¹School of Pharmaceutical Sciences, Sun Yat-Sen University, ²Beijing Institute for Cancer Research, Peking University Cancer Hospital, ³General Staff Department of PLA, Health Division of Guard Bureau, ⁴Ascenta Pharmaceuticals, Ascenta Pharmaceuticals

Objective:As a potent angiogenesis inhibitor, Sunitinib has shown good response in clinic. However, severe toxic side effects limit its efficacy. To improve the therapeutic index of Sunitinib, an esterase based pro-drug strategy was employed.

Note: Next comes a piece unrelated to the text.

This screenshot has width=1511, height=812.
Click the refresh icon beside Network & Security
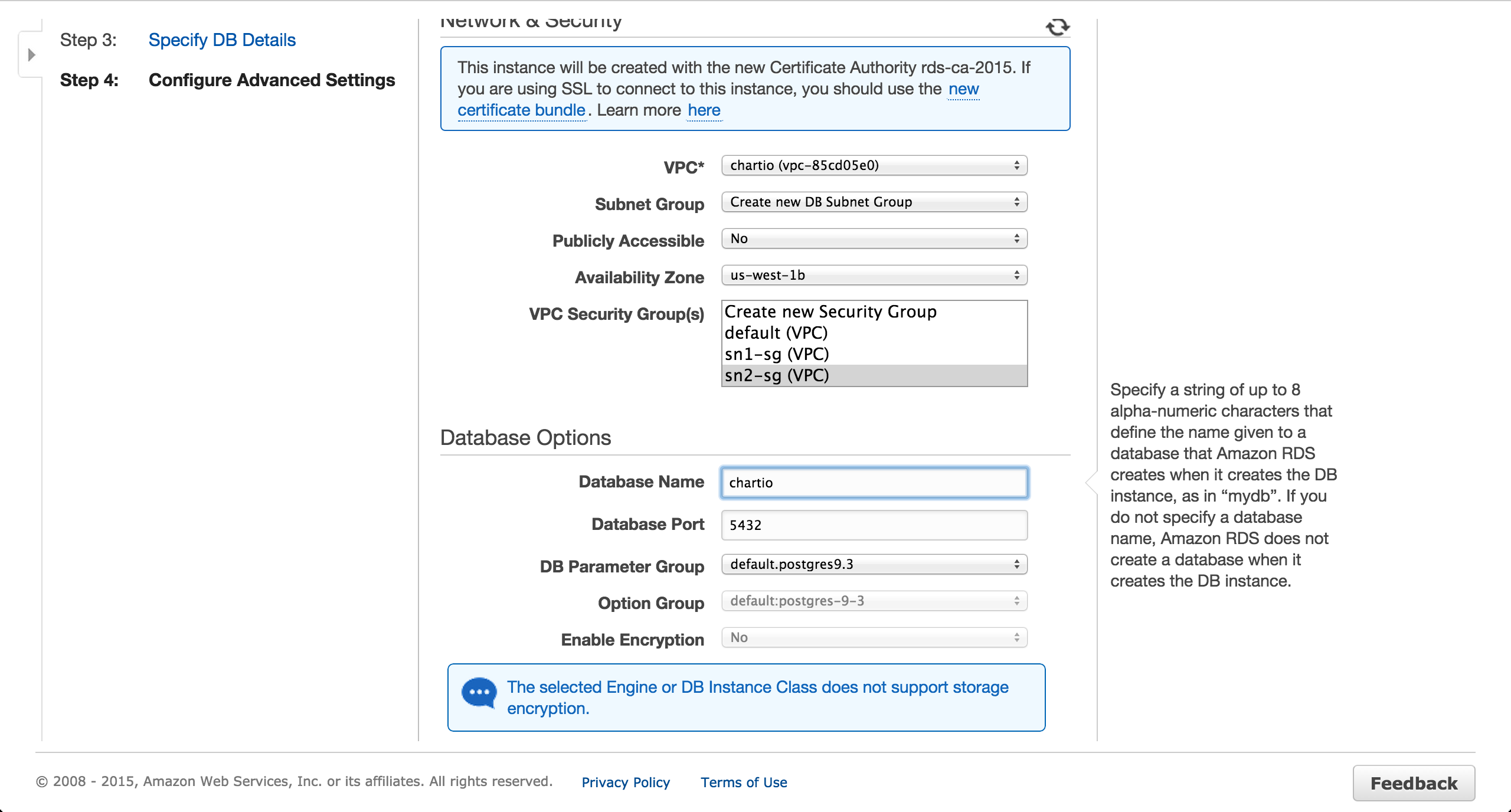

Method: An esterase based pro-drug strategy was used to modify Sunitinib, and pro-drug stability in plasma was analysed. The in vitro activity of pro-drug was evaluated using biochemical assays. MTD assay and antitumor activity of pro-drug AST003 were performed in vivo. Result: Pro-drugs can be hydrolyzed. Pro-drugs inhibit RTK activity and tumor cell proliferation. The inactive pro-drug AST-003 can be converted to Sunitinib in vitro and in vivo. AST003 has less systemic toxicities than Sunitinib in mice, and has higher efficacy in tumor xenograft model.Conclusion: AST 003 has unique biochemical, cellular and pharmacokinetic properties, which lead AST-003 to be more tolerated in mice, yet yield higher efficacy than Sunitinib in tumor xenograft models. This strategy may present a novel paradigm to improve the therapeutic index of Sunitinib and other anti-angiogenesis drugs.

Key Words: Sunitinib  AST003  therapeutic index